*Document passage*:
VictoriaMetrics/docs/anomaly-detection/FAQ.md
Fred Navruzov bc65c9f399
docs/vmanomaly: release v1.17.0 (#7285)
### Describe Your Changes

docs/vmanomaly: release v1.17.0

### Checklist

The following checks are **mandatory**:

- [x] My change adheres [VictoriaMetrics contributing
guidelines](https://docs.victoriametrics.com/contributing/).
2024-10-17 18:56:04 +03:00

23 KiB

weight title menu aliases
4 FAQ
docs
identifier parent weight
vmanomaly-faq anomaly-detection 4
/anomaly-detection/FAQ.html

What is VictoriaMetrics Anomaly Detection (vmanomaly)?

VictoriaMetrics Anomaly Detection, also known as vmanomaly, is a service for detecting unexpected changes in time series data. Utilizing machine learning models, it computes and pushes back an "anomaly score" for user-specified metrics. This hands-off approach to anomaly detection reduces the need for manual alert setup and can adapt to various metrics, improving your observability experience.

Please refer to our QuickStart section to find out more.

Note: vmanomaly is a part of enterprise package. You need to get a free trial license for evaluation.

What is anomaly score?

Among the metrics produced by vmanomaly (as detailed in vmanomaly output metrics), anomaly_score is a pivotal one. It is a continuous score > 0, calculated in such a way that scores ranging from 0.0 to 1.0 usually represent normal data, while scores exceeding 1.0 are typically classified as anomalous. However, it's important to note that the threshold for anomaly detection can be customized in the alert configuration settings.

The decision to set the changepoint at 1.0 is made to ensure consistency across various models and alerting configurations, such that a score above 1.0 consistently signifies an anomaly, thus, alerting rules are maintained more easily.

Note: anomaly_score is a metric itself, which preserves all labels found in input data and (optionally) appends custom labels, specified in writer - follow the link for detailed output example.

*Prompt A*:
Do these statements agree with the vmanomaly FAQ? Answer yes or no for each, quoting the deciding words.
(i) vmanomaly is part of the enterprise package.
(ii) The anomaly_score metric drops the labels found in input data.
(iii) The threshold for anomaly detection is fixed and cannot be changed.
*Prompt B*:
Answer these from the vmanomaly FAQ:
(i) What does vmanomaly use to compute the anomaly score?
(ii) Which range of anomaly scores usually represents normal data?
(iii) What kind of license is needed for evaluation?
*Prompt C*: How would the vmanomaly FAQ go on from its final sentence? Continue it from there.

*Listed records*:
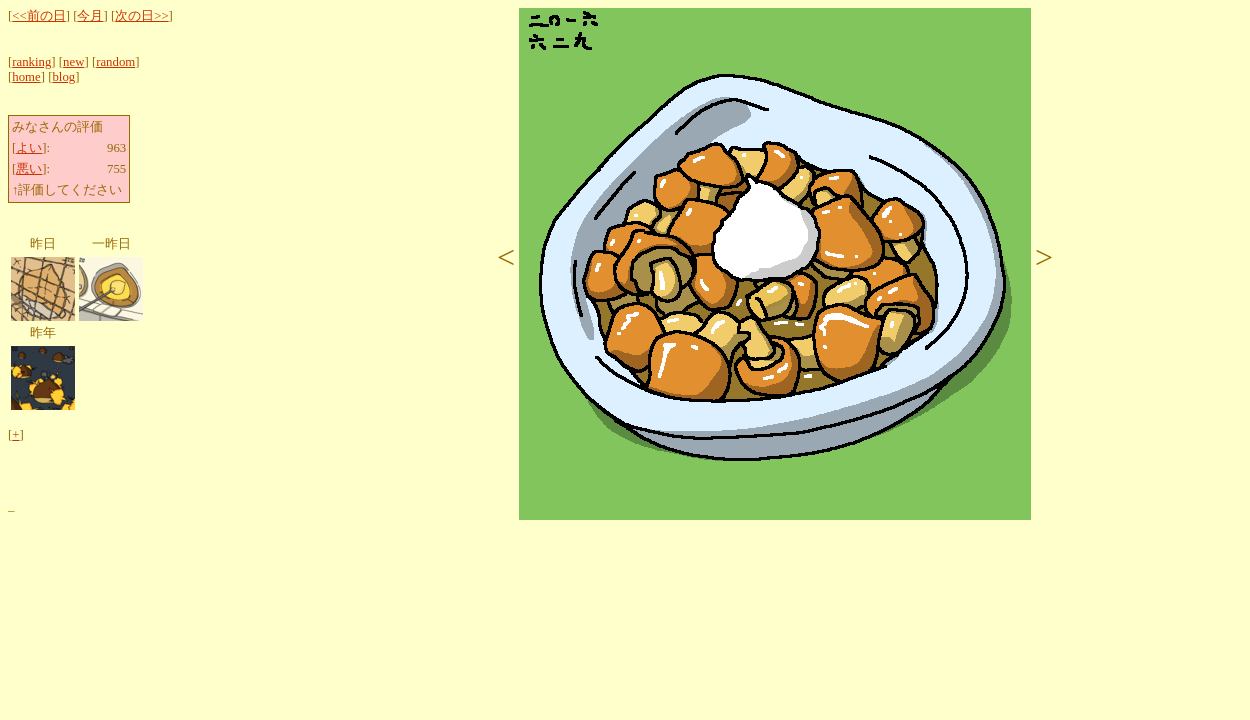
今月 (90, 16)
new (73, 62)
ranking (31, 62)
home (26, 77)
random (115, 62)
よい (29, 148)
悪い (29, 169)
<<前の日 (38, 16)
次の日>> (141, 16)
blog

*Written reply A*:
(i) Yes: "vmanomaly is a part of enterprise package."
(ii) No: "preserves all labels found in input data"
(iii) No: "the threshold for anomaly detection can be customized in the alert configuration settings"

*Written reply B*:
(i) Machine learning models.
(ii) 0.0 to 1.0.
(iii) A free trial license.

*Written reply C*:
How is anomaly score calculated?

For most of the univariate models that can generate yhat, yhat_lower, and yhat_upper time series in their output (such as Prophet or Z-score), the anomaly score is calculated as follows:

  • If yhat (expected series behavior) equals y (actual value observed), then the anomaly score is 0.
  • If y (actual value observed) falls within the [yhat_lower, yhat_upper] confidence interval, the anomaly score will gradually approach 1, the closer y is to the boundary.
  • If y (actual value observed) strictly exceeds the [yhat_lower, yhat_upper] interval, the anomaly score will be greater than 1, increasing as the margin between the actual value and the expected range grows.

Please see example graph illustrating this logic below:

anomaly-score-calculation-example

p.s. please note that additional post-processing logic might be applied to produced anomaly scores, if common arguments like min_dev_from_expected or detection_direction are enabled for a particular model. Follow the links above for the explanations.

How does vmanomaly work?

vmanomaly applies built-in (or custom) anomaly detection algorithms, specified in a config file.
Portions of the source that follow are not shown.